October 22, 2016

Ten Minute Workouts To Help Diabetes Sufferers

Do a ten minute workout every day

Mark Wood, Head of Education for British Military Fitness has put together a 10 minute workout, which can be done two or three times a day, whenever you have a little bit of spare time. The exercises all require no equipment, so they can be done anywhere at any time, great for if you are always on the go.

10 minute workout

The Burpee

The perfect burpee is otherwise known as a squat thrust followed by a jump.

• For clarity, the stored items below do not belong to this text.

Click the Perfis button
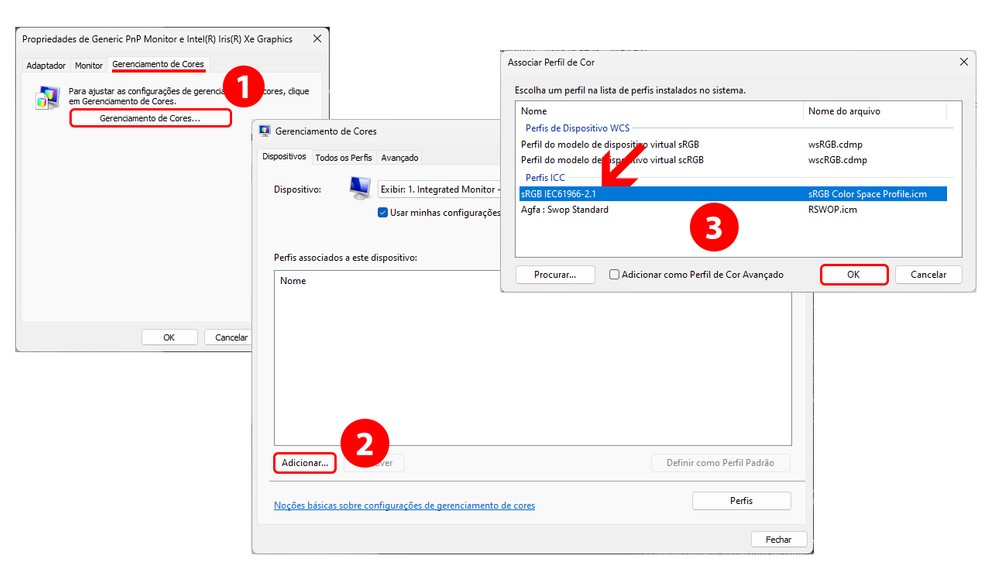This screenshot has height=586, width=1000. 741,501
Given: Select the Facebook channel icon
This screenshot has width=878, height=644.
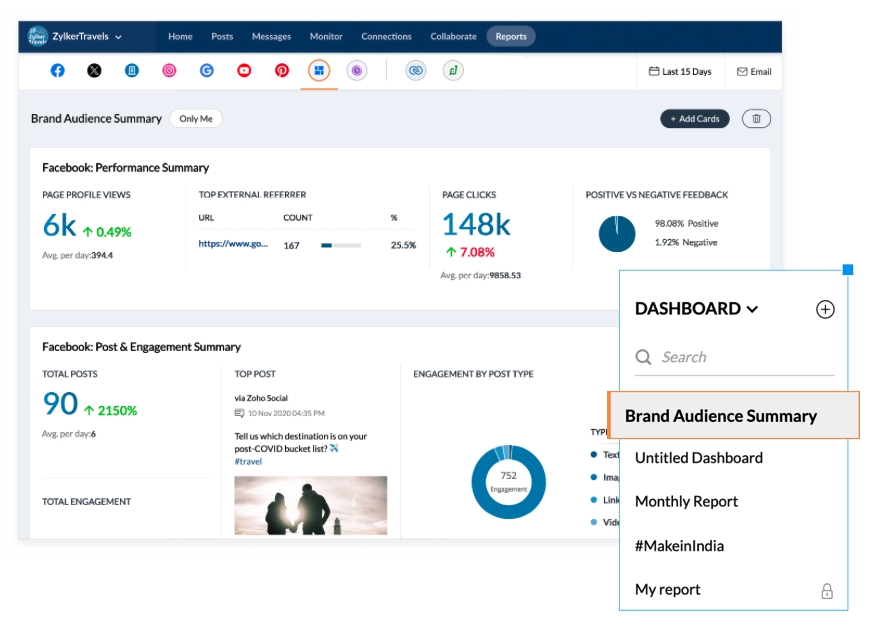Looking at the screenshot, I should coord(57,70).
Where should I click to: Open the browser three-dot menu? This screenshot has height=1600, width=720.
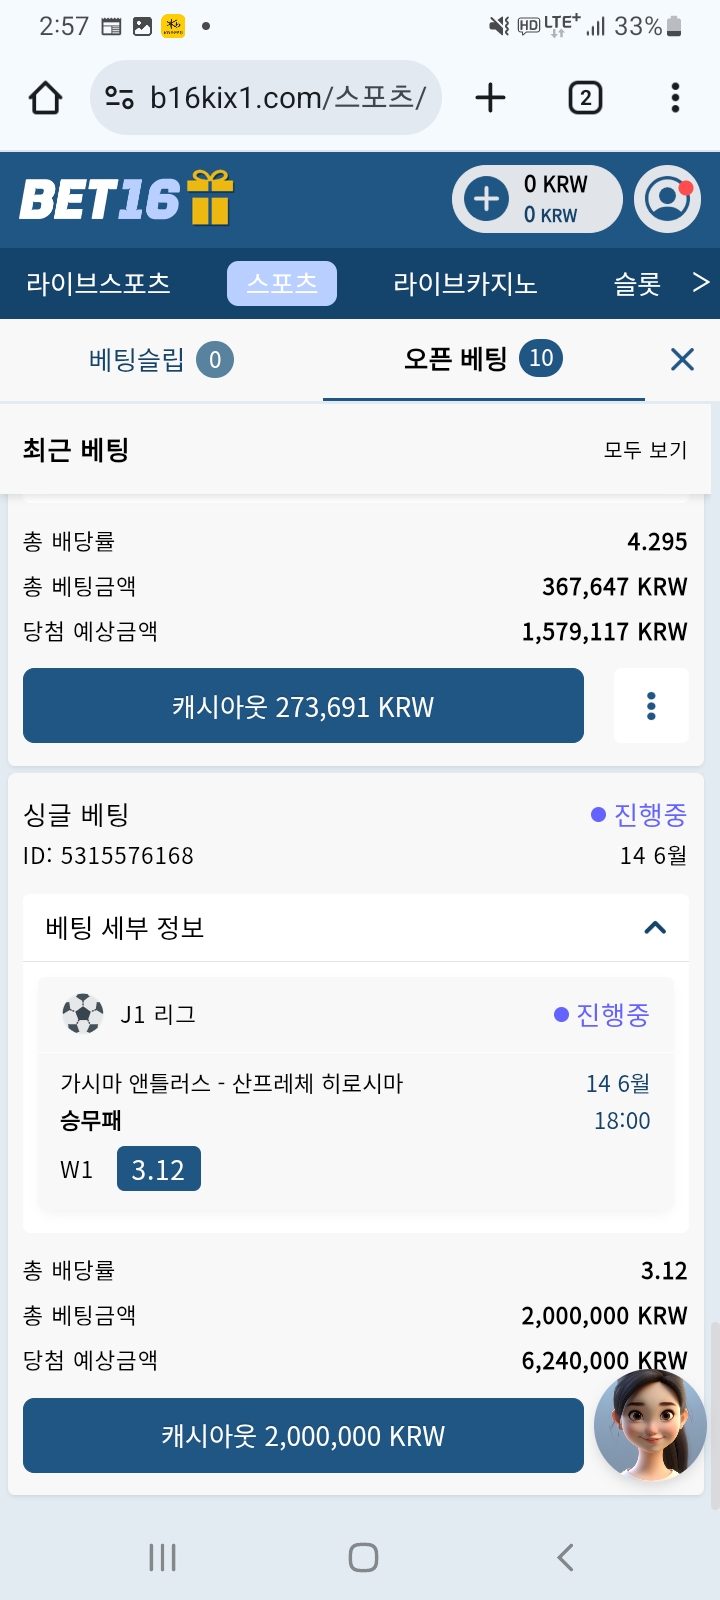(675, 98)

Follow the steps below to execute the exercise correctly:

Stand with your feet just under shoulder width apart, bend knees and reach down and place hands on the floor so that you are sitting on your heels in a crouch position of a squat thrust.
Transfer all your weight onto your hands.
Thrust legs out and back as a normal squat thrust.
From the squatting position jump up with hands above your head, feet leaving the floor before hitting the ground again and returning to the squatting position and start again.
Aim: 10 burpees, with 20 second rest, repeat three times.

Why: The burpee can make a difference to your overall conditioning because your bodyweight provides plenty of resistance for a workout that improves your strength, stamina and aids fat loss.

Tummy Crunches

Lie on your back with your arms either crossed over your chest, or by your head and place your legs a 90o angle at the hip and knee joints.
Slowly raise your shoulders off the floor by contracting your stomach muscles.
Make sure that your eyes stay focused straight ahead and that your neck is kept in line with your spine but relaxed.
Aim: 30 crunches, with 20 second rest, repeat two times.

Why: Combining this exercise with the burpee will ensure that your abdominal area becomes defined.

Tricep dips

Place your hands hip width apart on a surface such as a chair or low wall, with your legs straight out in front of you, fingers facing forward and elbows pointing backwards with a slight bend in the elbows.
Lower your body towards the floor so your shoulder joints are level with your elbows and then lift yourself back up.
Aim: 15 tricep dips, with 20 second rest, repeat three times.

Why: This exercise is great for working your arms.